Alors que la fermeture du détroit d’Ormuz continue de perturber en profondeur les flux énergétiques mondiaux, l’attention internationale se porte désormais sur le détroit de Bab el-Mandeb, autre point de passage stratégique du commerce maritime. Ce corridor, essentiel à la circulation du pétrole et des marchandises, apparaît de plus en plus exposé à une escalade régionale aux conséquences potentiellement majeures.
Dimanche, le président américain Donald Trump a intensifié la pression sur Téhéran, adressant des menaces directes contre ses infrastructures et exigeant la réouverture rapide du détroit d’Ormuz. Cette montée de tension intervient dans un contexte déjà explosif, marqué notamment par le sauvetage d’un pilote américain blessé, dont l’appareil avait été abattu par les forces iraniennes derrière les lignes ennemies.
En réaction, l’Iran a ciblé des installations dans plusieurs pays du Golfe, élargissant le champ du conflit et faisant planer un risque réel sur la sécurité du détroit de Bab el-Mandeb. Large d’à peine 32 kilomètres, ce passage relie la mer Rouge au golfe d’Aden et constitue un axe vital pour le transport pétrolier et le commerce mondial, avec près d’un quart du trafic conteneurisé y transitant en lien avec le canal de Suez.

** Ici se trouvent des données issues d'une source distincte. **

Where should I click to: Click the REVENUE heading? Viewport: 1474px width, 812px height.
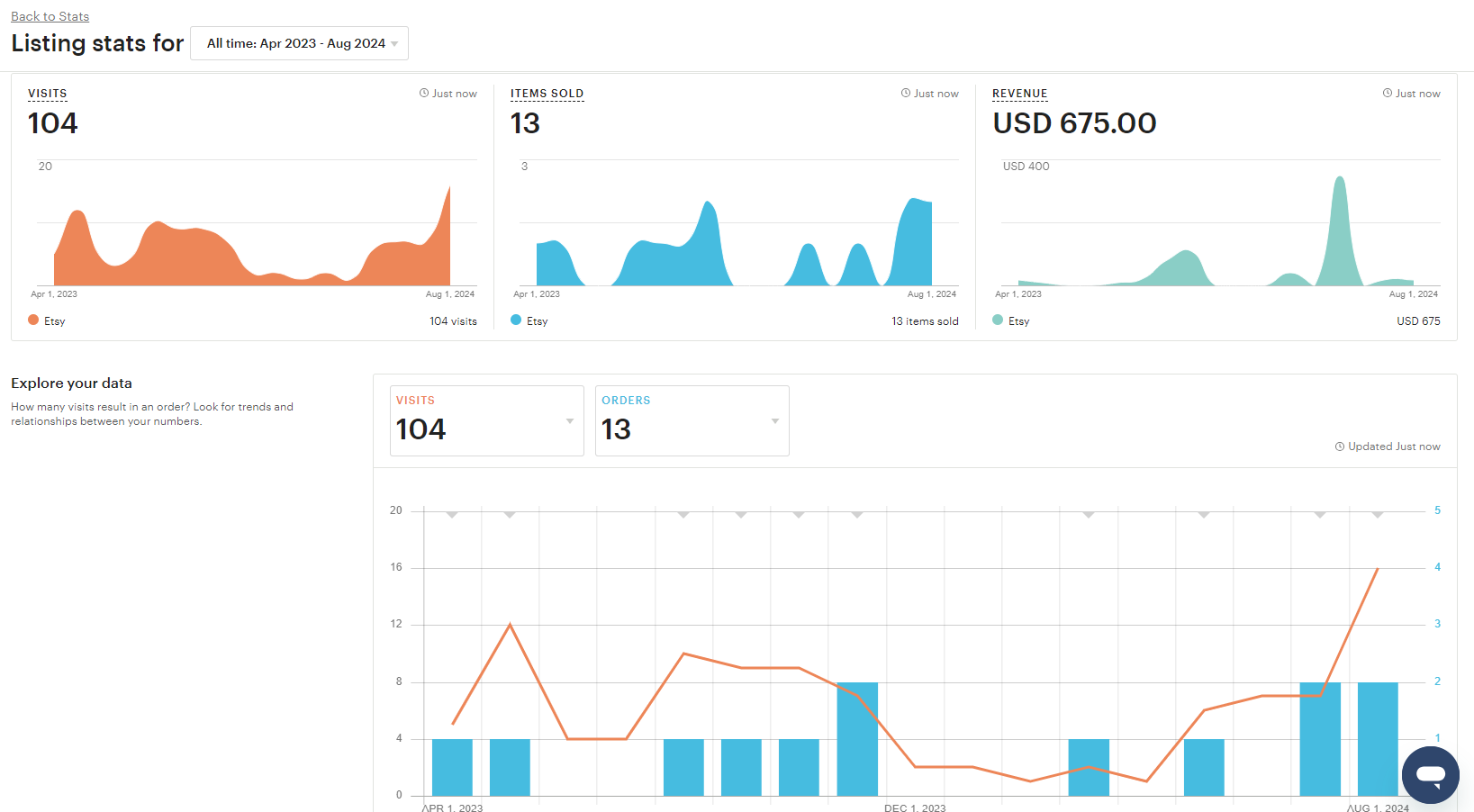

Les inquiétudes s’accentuent avec l’implication croissante des Houthis, susceptibles de relancer leurs attaques contre les navires en mer Rouge. Une telle évolution forcerait les armateurs à contourner l’Afrique par le cap de Bonne-Espérance, rallongeant considérablement les routes maritimes et alourdissant les coûts logistiques. Les rebelles yéménites ont d’ailleurs averti qu’ils s’opposeraient à toute utilisation de la mer Rouge par les États-Unis ou Israël dans des opérations visant l’Iran, alimentant davantage les tensions dans une zone déjà sous haute pression.